In the records that follow, find the line with "This screenshot has width=788, height=404."; from there, retype every line exactly through the line with "Open the 成员(19)", which also belongs to the answer.

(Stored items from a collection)
---

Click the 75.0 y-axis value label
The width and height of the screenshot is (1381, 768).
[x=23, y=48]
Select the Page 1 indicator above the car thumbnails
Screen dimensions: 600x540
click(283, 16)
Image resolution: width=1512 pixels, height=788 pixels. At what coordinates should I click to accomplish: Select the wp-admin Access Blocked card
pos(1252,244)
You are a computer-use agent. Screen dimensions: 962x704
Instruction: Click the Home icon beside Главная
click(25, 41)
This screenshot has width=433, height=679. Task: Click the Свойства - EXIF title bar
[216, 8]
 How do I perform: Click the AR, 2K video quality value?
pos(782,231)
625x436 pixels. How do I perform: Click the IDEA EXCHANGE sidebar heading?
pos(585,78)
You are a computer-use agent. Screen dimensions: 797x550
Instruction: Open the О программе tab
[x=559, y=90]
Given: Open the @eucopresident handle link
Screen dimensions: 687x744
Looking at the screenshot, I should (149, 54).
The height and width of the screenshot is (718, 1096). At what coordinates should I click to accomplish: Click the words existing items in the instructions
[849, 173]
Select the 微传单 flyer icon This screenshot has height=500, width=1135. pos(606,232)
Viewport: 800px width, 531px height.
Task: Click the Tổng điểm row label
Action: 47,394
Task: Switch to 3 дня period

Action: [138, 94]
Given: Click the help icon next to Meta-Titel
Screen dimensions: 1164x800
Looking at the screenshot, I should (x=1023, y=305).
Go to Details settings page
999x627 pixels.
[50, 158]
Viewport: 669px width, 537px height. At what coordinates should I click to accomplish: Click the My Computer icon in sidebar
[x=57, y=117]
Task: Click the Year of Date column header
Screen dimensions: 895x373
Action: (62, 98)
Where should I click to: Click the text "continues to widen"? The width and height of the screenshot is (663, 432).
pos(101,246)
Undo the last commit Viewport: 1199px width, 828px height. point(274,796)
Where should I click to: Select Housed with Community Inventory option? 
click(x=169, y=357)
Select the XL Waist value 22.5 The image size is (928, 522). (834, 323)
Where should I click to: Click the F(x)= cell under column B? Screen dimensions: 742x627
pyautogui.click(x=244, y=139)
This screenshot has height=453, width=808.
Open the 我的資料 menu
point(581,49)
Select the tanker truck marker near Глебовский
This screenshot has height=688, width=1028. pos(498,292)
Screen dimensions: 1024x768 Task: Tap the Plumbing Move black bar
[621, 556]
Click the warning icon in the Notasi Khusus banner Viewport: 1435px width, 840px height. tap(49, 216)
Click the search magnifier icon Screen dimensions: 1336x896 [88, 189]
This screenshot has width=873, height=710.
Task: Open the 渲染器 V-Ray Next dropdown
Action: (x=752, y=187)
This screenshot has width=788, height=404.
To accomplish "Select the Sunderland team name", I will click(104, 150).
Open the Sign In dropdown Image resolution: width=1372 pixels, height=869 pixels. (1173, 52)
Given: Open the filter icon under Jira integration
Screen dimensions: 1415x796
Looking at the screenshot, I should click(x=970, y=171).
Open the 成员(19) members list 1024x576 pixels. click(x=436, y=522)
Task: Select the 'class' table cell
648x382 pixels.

---

- **Worked solution**:
This screenshot has width=788, height=404.
To accomplish "Select the Sunderland team name", I will click(104, 150).
Open the Sign In dropdown Image resolution: width=1372 pixels, height=869 pixels. (1173, 52)
Given: Open the filter icon under Jira integration
Screen dimensions: 1415x796
Looking at the screenshot, I should click(x=970, y=171).
Open the 成员(19) members list 1024x576 pixels. click(x=436, y=522)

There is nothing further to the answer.